The majority of the patients achieved a clinical complete response (cCR) at 6 months, but some achieved it at 3 months as well. In terms of safety, no grade 3 or 4 adverse events were observed. In dMMR rectal cancer, PD-1 blockade may be able to either replace chemotherapy, replace chemotherapy and radiation therapy, or replace chemotherapy, radiation, and surgery. The study results suggest that the third possibility could become a reality.
“Neoadjuvant dostarlimab for 6 months represents a promising new treatment for patients with stage II/III dMMR rectal cancer [and] larger multicenter clinical trials with longer follow-up and disease-free survival and overall survival endpoints are needed. It is going to be critical that we identify predictive biomarkers of pathologic complete response to help guide the treatment for our patients.” – Expert Opinion.

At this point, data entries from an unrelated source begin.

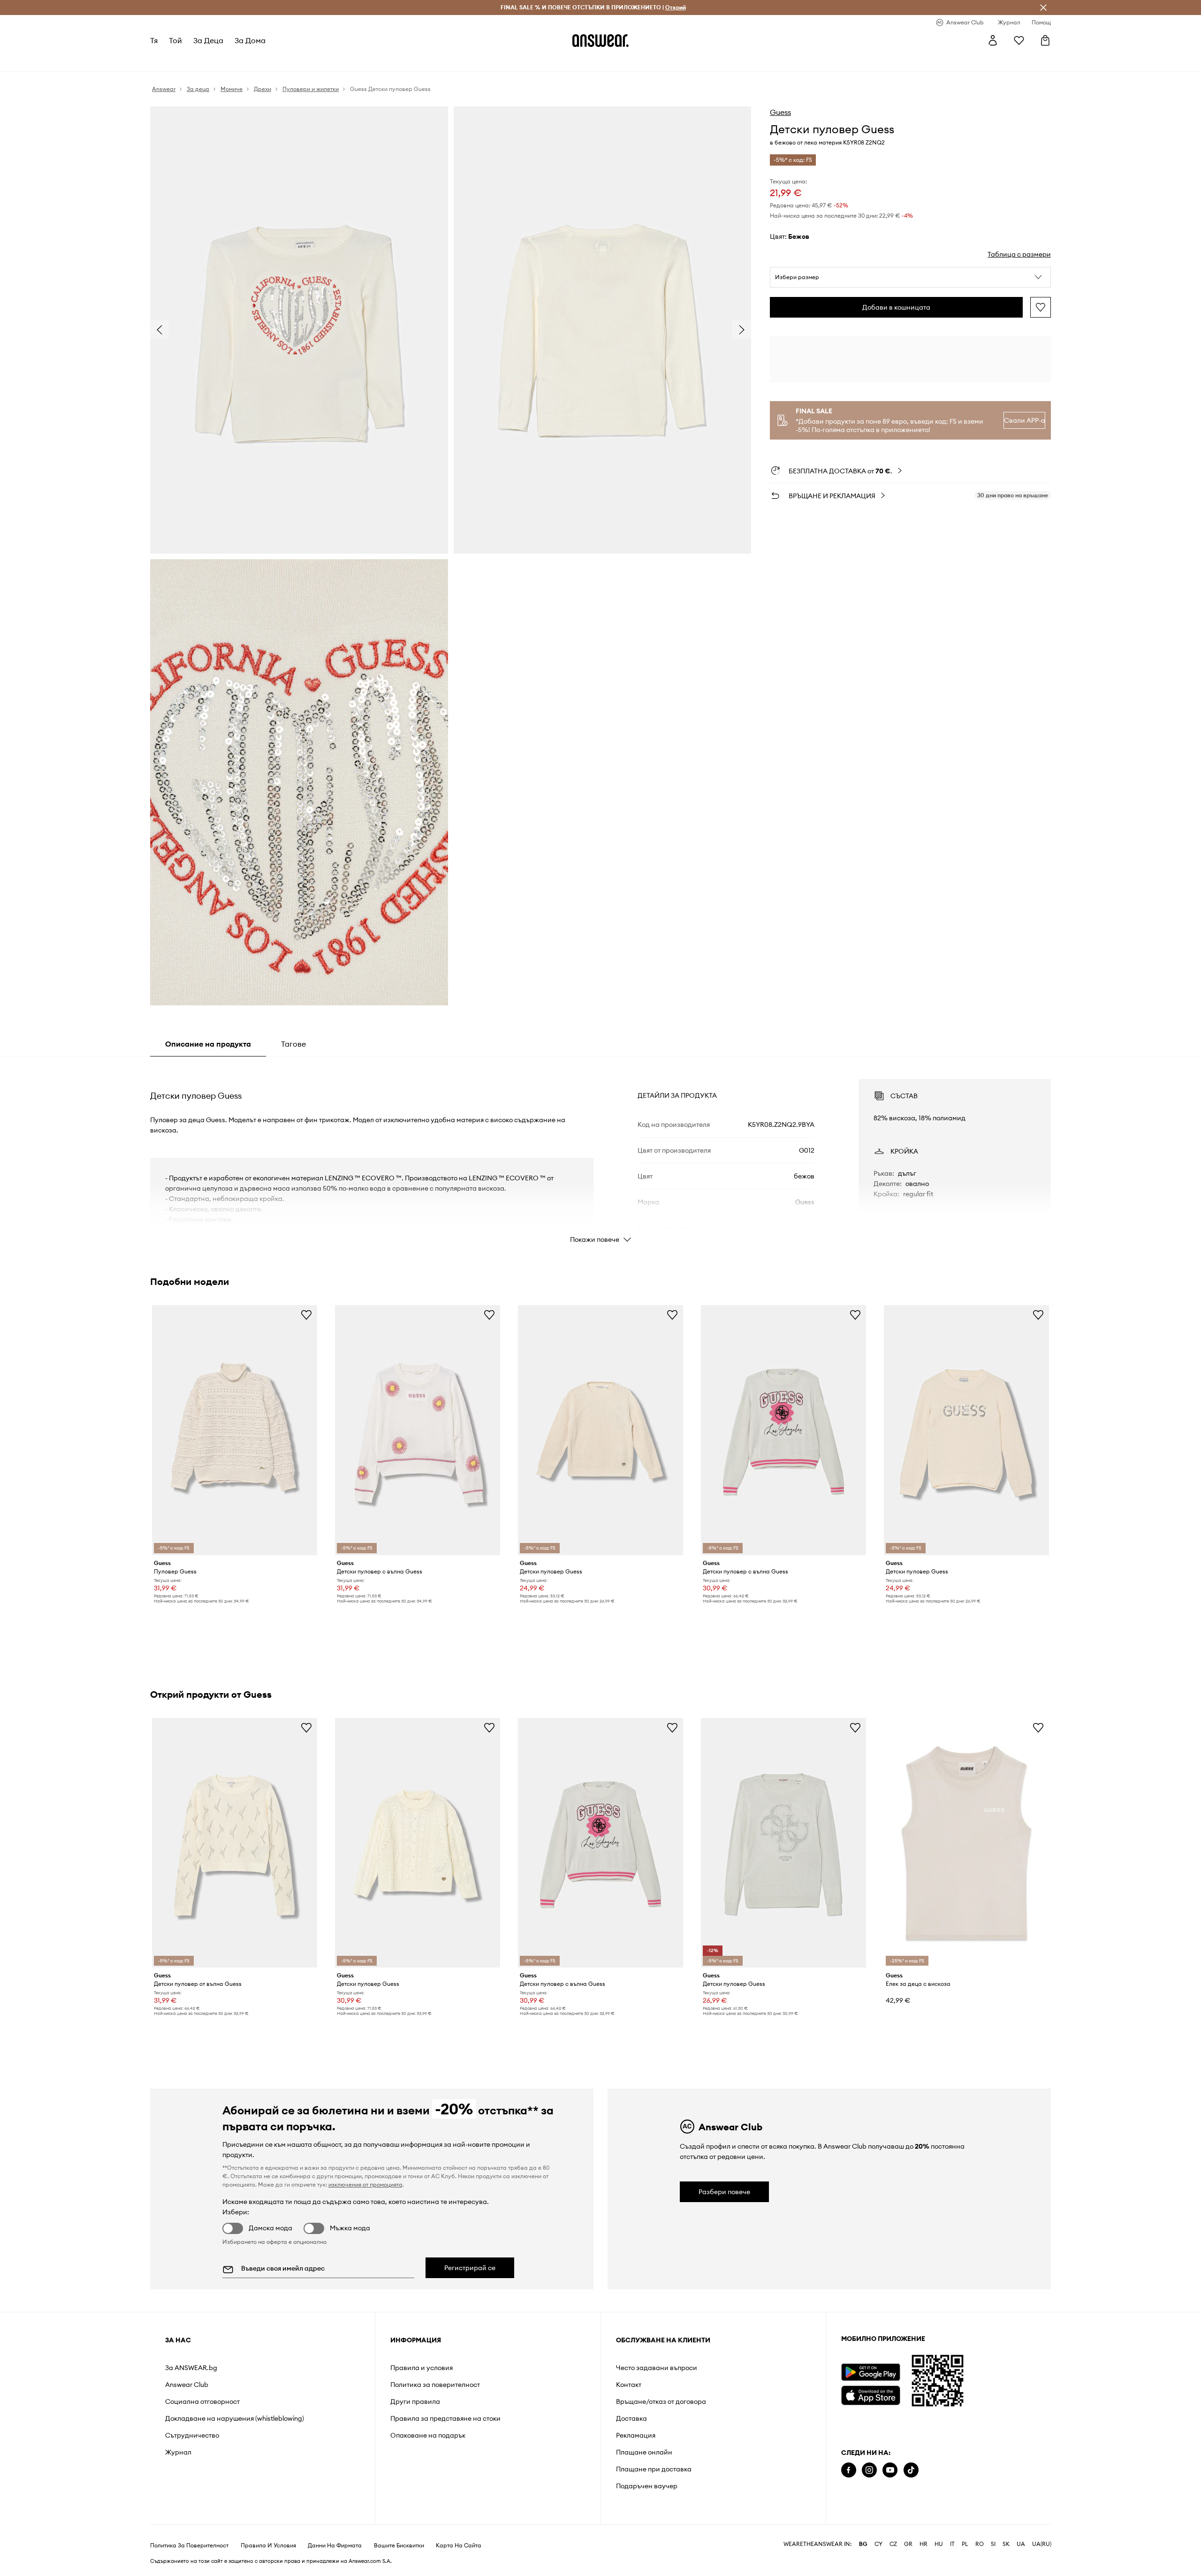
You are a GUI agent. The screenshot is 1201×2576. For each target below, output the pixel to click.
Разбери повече (724, 2192)
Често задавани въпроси (656, 2367)
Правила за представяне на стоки (445, 2418)
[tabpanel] (600, 1152)
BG (863, 2544)
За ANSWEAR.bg (191, 2367)
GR (908, 2544)
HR (923, 2544)
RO (979, 2544)
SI (993, 2544)
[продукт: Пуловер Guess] (234, 1430)
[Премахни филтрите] (1043, 7)
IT (952, 2544)
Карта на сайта (458, 2545)
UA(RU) (1041, 2544)
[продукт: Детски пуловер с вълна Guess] (417, 1430)
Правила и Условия (268, 2545)
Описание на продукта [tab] (208, 1044)
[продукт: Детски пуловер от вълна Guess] (234, 1843)
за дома (250, 40)
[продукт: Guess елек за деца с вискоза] (966, 1843)
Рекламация (635, 2435)
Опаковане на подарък (427, 2435)
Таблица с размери (1019, 254)
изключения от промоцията (365, 2184)
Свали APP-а (1024, 420)
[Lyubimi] (1019, 40)
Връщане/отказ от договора (661, 2401)
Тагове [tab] (293, 1044)
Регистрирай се (469, 2268)
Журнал (178, 2452)
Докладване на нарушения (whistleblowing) (234, 2418)
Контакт (628, 2384)
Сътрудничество (192, 2435)
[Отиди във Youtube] (889, 2470)
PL (965, 2544)
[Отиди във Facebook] (848, 2470)
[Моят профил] (992, 40)
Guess (780, 112)
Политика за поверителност (435, 2384)
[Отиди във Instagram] (869, 2470)
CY (878, 2544)
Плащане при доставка (654, 2469)
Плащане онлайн (644, 2452)
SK (1006, 2544)
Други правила (415, 2401)
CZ (893, 2544)
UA (1021, 2544)
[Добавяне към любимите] (1040, 307)
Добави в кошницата (896, 307)
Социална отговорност (202, 2401)
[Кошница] (1045, 40)
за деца (208, 40)
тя (154, 40)
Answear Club (186, 2384)
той (175, 40)
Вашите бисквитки (399, 2545)
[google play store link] (870, 2372)
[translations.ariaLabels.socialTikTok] (911, 2470)
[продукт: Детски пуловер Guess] (600, 1430)
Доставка (631, 2418)
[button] (910, 277)
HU (939, 2544)
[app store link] (870, 2394)
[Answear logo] (600, 40)
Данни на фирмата (335, 2545)
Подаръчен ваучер (646, 2486)
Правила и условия (421, 2367)
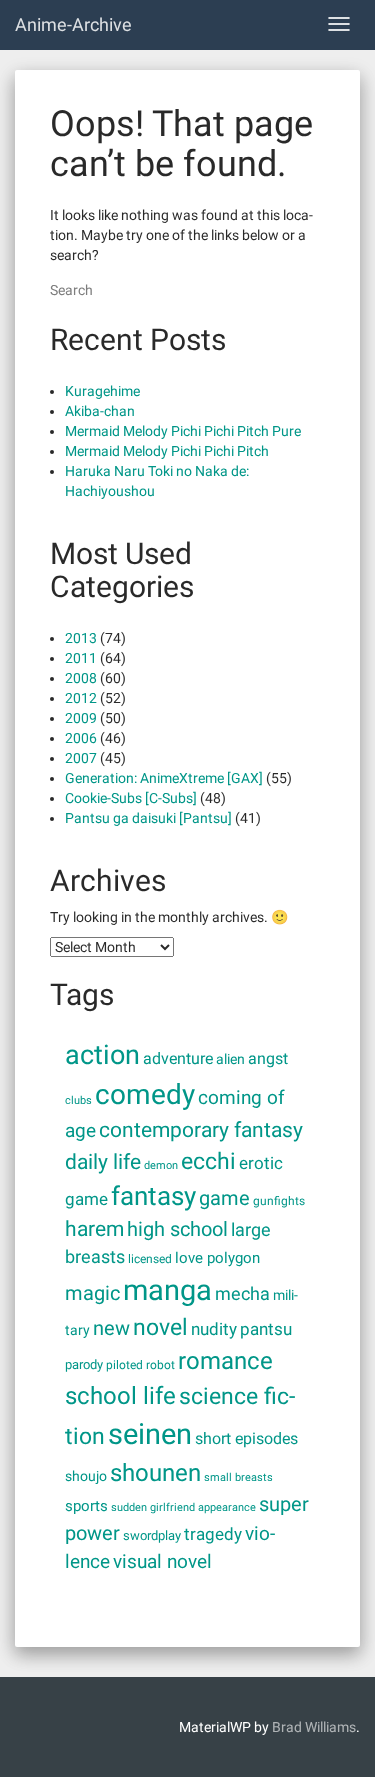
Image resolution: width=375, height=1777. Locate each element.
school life (120, 1395)
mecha (242, 1294)
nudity (214, 1329)
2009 (81, 718)
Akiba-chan (100, 411)
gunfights (279, 1201)
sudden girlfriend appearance (183, 1507)
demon (161, 1165)
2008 (81, 678)
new (111, 1328)
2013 (81, 638)
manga (167, 1290)
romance (225, 1360)
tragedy (213, 1534)
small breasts (238, 1477)
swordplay (152, 1535)
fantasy (153, 1196)
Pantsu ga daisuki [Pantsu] (148, 818)
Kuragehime (102, 391)
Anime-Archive (73, 24)
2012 (81, 698)
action (102, 1055)
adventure (178, 1058)
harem (94, 1229)
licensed (150, 1259)
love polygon (217, 1258)
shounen (155, 1473)
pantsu (266, 1329)
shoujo (86, 1476)
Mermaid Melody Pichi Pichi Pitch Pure (183, 431)
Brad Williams (314, 1727)
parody (84, 1364)
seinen (150, 1434)
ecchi (208, 1161)
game (224, 1198)
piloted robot (140, 1365)
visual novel (162, 1561)
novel (160, 1327)
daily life (103, 1161)
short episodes (246, 1438)
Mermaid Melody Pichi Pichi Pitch (167, 451)
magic (92, 1293)
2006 (81, 738)
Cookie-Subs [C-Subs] (131, 798)
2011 (81, 658)
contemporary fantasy (201, 1129)
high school (177, 1229)
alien (230, 1059)
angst (268, 1058)
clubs (78, 1100)
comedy (145, 1094)
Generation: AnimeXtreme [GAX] (164, 778)
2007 (81, 758)
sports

GSK received the accelerated Jemperli FDA approval to treat adult patients with mismatch repair deficient (dMMR) recurrent or advanced solid tumors who have progressed on or following prior therapy and who have no satisfactory treatment options. Approximately 5% to 10% of rectal cancers are dMMR, which confers resistance to chemotherapy.
The drug has shown unprecedented results, and we should focus on the fact that the majority of the patients had big bulky tumors, and 94% were node-positive. Moreover, after the treatment, no patient required chemotherapy, radiation, or surgery after the treatment, and no disease recurrences have been observed to date.
Pharmaceutical companies having their products in the late stage of clinical development of Metastatic Colorectal Cancer include Hutchison Medipharma (fruquintinib), Isofol Medical (arfolitixorin) , Sumitomo Dainippon Pharma (napabucasin/BBI-608), G1 Therapeutics (trilaciclib + Chemotherapy) , Merck (Olaparib ± Bevacizumab) and AB Science (masitinib + Chemotherapy).